Work to be completed: Wherever the word "Move" appears in a line of the records, copy that line.

(Beginning of Dataset content)

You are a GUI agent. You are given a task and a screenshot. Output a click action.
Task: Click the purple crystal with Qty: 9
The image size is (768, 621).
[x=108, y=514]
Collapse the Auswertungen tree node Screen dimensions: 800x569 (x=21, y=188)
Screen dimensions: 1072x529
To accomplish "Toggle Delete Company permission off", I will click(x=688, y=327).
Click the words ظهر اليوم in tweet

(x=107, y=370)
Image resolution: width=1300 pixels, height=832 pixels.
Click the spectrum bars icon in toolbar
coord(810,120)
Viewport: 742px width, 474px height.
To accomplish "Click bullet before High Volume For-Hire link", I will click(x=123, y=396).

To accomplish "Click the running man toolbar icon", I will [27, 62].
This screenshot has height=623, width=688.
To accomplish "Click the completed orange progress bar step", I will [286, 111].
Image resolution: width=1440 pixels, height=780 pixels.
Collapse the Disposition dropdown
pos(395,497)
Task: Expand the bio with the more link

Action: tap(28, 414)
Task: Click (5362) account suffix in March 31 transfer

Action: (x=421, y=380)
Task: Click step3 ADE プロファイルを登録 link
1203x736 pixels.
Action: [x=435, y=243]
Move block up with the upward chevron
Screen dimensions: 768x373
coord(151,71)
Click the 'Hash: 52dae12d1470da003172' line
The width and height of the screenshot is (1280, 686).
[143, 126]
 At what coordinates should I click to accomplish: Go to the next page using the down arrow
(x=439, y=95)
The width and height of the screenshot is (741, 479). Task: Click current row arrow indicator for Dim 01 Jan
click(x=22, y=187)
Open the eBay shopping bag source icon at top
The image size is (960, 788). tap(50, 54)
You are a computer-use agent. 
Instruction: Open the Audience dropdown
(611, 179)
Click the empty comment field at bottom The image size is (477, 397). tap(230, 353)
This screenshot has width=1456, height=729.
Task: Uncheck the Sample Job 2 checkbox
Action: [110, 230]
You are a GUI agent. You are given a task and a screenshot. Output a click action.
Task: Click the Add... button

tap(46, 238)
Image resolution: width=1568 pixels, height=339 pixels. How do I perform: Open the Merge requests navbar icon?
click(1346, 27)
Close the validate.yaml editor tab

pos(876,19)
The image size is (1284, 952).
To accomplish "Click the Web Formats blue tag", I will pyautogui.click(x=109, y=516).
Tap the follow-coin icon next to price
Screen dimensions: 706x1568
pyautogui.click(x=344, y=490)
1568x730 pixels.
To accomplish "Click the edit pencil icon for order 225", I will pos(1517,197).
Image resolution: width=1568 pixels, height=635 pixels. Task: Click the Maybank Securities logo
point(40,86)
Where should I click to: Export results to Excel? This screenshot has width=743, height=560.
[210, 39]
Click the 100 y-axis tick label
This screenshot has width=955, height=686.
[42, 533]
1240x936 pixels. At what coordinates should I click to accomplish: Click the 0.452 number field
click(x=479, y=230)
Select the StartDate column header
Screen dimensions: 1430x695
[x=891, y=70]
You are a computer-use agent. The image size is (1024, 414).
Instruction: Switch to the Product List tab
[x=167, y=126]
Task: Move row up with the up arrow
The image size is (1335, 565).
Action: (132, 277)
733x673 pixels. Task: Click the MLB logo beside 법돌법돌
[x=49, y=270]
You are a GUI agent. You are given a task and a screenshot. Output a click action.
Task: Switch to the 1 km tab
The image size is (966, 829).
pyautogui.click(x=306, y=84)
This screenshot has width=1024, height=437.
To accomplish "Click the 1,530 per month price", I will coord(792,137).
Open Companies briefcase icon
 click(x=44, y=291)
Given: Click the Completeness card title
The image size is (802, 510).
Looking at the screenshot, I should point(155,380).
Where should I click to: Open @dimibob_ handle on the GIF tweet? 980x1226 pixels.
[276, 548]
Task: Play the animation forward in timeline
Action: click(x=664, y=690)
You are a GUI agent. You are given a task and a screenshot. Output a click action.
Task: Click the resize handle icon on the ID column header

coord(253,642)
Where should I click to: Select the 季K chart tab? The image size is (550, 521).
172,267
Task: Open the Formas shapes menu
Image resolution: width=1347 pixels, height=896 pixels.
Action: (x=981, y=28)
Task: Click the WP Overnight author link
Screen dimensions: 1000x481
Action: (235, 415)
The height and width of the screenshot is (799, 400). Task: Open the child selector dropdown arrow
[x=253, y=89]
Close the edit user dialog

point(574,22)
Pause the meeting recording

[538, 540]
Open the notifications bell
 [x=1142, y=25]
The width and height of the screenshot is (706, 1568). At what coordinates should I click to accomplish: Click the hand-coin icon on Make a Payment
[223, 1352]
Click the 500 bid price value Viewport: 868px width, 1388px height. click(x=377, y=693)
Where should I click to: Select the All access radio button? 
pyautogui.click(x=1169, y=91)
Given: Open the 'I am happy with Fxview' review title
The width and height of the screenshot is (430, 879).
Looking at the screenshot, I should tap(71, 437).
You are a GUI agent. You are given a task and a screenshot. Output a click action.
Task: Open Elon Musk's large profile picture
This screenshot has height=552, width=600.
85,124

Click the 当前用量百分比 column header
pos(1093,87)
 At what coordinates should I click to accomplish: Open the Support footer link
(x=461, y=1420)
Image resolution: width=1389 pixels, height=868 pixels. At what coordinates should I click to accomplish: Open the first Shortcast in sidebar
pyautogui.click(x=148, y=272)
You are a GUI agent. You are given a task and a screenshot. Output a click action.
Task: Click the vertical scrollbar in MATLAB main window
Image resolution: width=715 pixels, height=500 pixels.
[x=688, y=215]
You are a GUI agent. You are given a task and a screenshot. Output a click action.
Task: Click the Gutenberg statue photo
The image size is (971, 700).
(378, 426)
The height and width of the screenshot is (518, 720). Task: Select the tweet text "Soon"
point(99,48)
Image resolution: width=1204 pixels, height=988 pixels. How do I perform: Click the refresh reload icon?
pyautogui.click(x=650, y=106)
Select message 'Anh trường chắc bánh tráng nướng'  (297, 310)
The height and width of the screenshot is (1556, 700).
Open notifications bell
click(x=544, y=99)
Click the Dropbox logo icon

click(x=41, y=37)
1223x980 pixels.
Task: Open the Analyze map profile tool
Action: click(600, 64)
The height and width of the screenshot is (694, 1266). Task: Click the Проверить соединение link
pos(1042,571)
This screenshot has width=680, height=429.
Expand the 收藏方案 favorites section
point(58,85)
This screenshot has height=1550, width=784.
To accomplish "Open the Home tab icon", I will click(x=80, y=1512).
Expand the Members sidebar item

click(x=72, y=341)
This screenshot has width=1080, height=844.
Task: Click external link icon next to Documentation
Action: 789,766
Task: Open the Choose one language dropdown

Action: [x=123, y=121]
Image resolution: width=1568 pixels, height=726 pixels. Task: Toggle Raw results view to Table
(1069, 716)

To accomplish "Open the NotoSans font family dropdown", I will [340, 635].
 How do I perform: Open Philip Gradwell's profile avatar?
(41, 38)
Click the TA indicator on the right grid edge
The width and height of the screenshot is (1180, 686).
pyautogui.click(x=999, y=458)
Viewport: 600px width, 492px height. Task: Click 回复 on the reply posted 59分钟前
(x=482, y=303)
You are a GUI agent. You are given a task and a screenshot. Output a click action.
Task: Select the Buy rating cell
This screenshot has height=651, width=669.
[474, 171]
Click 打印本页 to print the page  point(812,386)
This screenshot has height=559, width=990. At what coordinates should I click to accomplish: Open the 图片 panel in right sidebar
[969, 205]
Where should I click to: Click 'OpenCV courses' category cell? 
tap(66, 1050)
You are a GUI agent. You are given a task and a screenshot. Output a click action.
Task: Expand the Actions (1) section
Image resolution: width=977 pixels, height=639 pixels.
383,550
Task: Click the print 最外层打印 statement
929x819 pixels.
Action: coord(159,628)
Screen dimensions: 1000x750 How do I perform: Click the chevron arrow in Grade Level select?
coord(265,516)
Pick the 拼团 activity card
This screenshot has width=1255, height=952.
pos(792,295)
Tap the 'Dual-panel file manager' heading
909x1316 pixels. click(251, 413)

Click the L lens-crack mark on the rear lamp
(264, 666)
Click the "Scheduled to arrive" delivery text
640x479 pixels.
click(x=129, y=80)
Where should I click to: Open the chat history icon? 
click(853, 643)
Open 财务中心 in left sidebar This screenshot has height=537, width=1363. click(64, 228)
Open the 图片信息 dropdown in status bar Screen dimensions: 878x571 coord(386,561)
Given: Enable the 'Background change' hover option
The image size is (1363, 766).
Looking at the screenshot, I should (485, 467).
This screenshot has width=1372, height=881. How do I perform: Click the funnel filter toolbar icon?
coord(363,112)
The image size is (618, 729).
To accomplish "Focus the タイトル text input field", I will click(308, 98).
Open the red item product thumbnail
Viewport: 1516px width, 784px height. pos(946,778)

(End of Dataset content)

Solved exercise:
Move block up with the upward chevron
Task: Move row up with the up arrow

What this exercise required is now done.